Text under study Start Marker

But rather than me telling you about PLT in the Amazon, you can hear it directly from Jennifer Richardson, a PLT educator and recent winner of the Presidential Award for Excellence in Science and Mathematics Education:

Bringing a Global Perspective to the Classroom

By Jennifer Richardson  
(reblogged from https://www.plt.org/blog-bringing-global-perspective-to-the-classroom)

 

Jennifer Richardson
 

Last summer I traveled to Peru to participate in an Educator Academy in the Amazon Rainforest. The Academy is sponsored by Amazon Rainforest Workshops and is hosted by Ecoteach. It was a life-changing adventure that provided me and Jolene Weldon, a fellow teacher at Wooster Elementary in Greenbrier, Arkansas, and 28 other educators, with some unique professional development. We visited several communities and schools in the Amazon, and interacted with local students and teachers.

As part of the Academy, we practiced activities from Project Learning Tree, GLOBE,  and Project Noah that we now use with our 4th and 5th grade students in Arkansas to help cover the topics of ecosystems, symbiotic relationships, biodiversity, and human impacts on the environment.

LESSON PLAN ENHANCEMENTS

The Academy gave me a global perspective and has really enhanced my teaching back in the classroom. It’s helped me create awareness amongst my students about the connections between our local environment and the rainforest, and the effects of deforestation in the Amazon both locally and globally.

PLT in the Amazon

Here are some examples of how I am using activities from PLT’s PreK-8 Environmental Education Activity Guide and incorporating my personal experiences from the Amazon:

•    Activity 21, Adopt a Tree – Students have adopted a tree on our nature trail which they will compare to trees in the Amazon.
•    Activity 10, Charting Diversity – Students compare Arkansas’ native plants and animals to those found in the rainforest.
•    Activity 15, A Few of My Favorite Things – Students investigate what things they use every day that come from the rainforest.
•    Activity 17, People of the Forest – Students learn how forests provide local people with their basic needs, and they also learn about the Yagua tribe we visited with in the Amazon.
•    Activity 22, Trees as Habitats – Students learn how plants and animals depend on trees, and I share my pictures from the Amazon to illustrate examples of how trees provide homes for the animals in the rainforest.
•    Activity 28, Air Plants – Students connect the importance of the trees of the rainforest to oxygen production for the whole world.
•    Activity 29, Rain Reasons – Students explore how plants are adapted to the local environment, and we discuss drip tips, the long stems of lily pads, and other features of the flooded forests of the rainforest.
•    Activity 64, Looking at Leaves – Students look at the characteristics of leaves in Arkansas and compare sizes, shapes, and other differences with leaves from the Amazon.

Text under study End Marker
Supplied data Start Marker

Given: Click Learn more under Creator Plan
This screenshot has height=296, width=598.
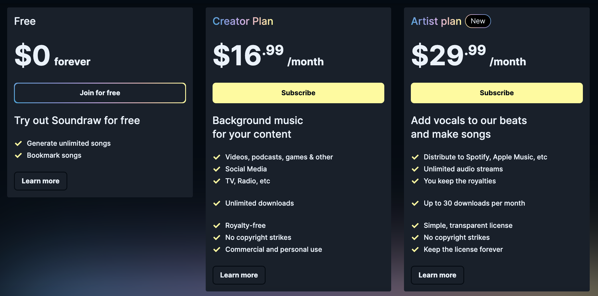Looking at the screenshot, I should (239, 275).
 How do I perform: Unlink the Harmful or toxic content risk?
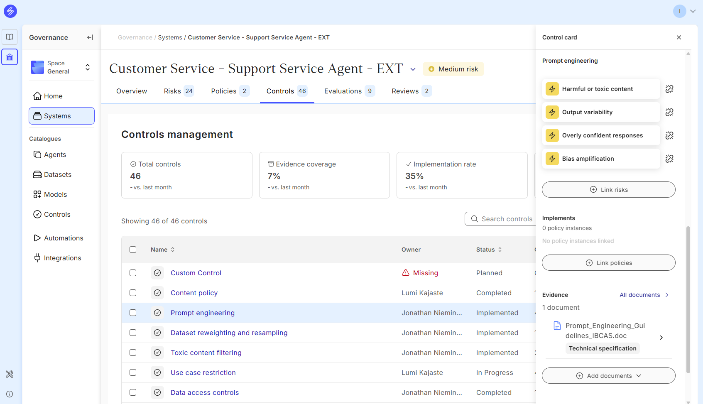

Supplied data End Marker

### Task instructions
Continue the piece about bringing a global perspective to the classroom, picking up right after its final line.

### Your response
Jolene has also used some STEM-based investigations and experiments we learned in the Amazon with a High School Environmental Science Club in Greenbrier, Arkansas, as well as hosting discussions about medicinal plants and health care in the jungle.

STUDENTS TAKE ACTION

As a result of our lessons and sharing our firsthand experiences, our students wanted to learn about actions they can take to help save the rainforest and ways to support the local people who depend on the rainforest for their livelihood. In September they participated in EcoFest, an annual community outreach event in Conway, Arkansas that educates people in our community about ways they can live a more sustainable life. Students in the 4th and 5th grade Environmental Science Club conducted research and prepared facts cards for a booth that showed the global effects of deforestation in the Amazon. They created pledge sheets and a collection jar to raise money to help support a local rainforest school, and in December they sold prints from our Amazon Adventure during our Christmas Open House.

2014 EDUCATOR ACADEMY IN THE AMAZON RAINFOREST

I found the Educator Academy to be an outstanding teaching and learning experience!

Educator Academy in the Amazon

 

Are YOU ready for a life-changing adventure?  An experience that will feed your soul, expand your professional toolkit for inquiry-based science, anchor your global perspective, and change your definition of professional development?

Learn more about the Educator Academy in the Amazon Rainforest or contact Christa Dillabaugh at christa[at]amazonworkshops.com or 1-800-431-2624.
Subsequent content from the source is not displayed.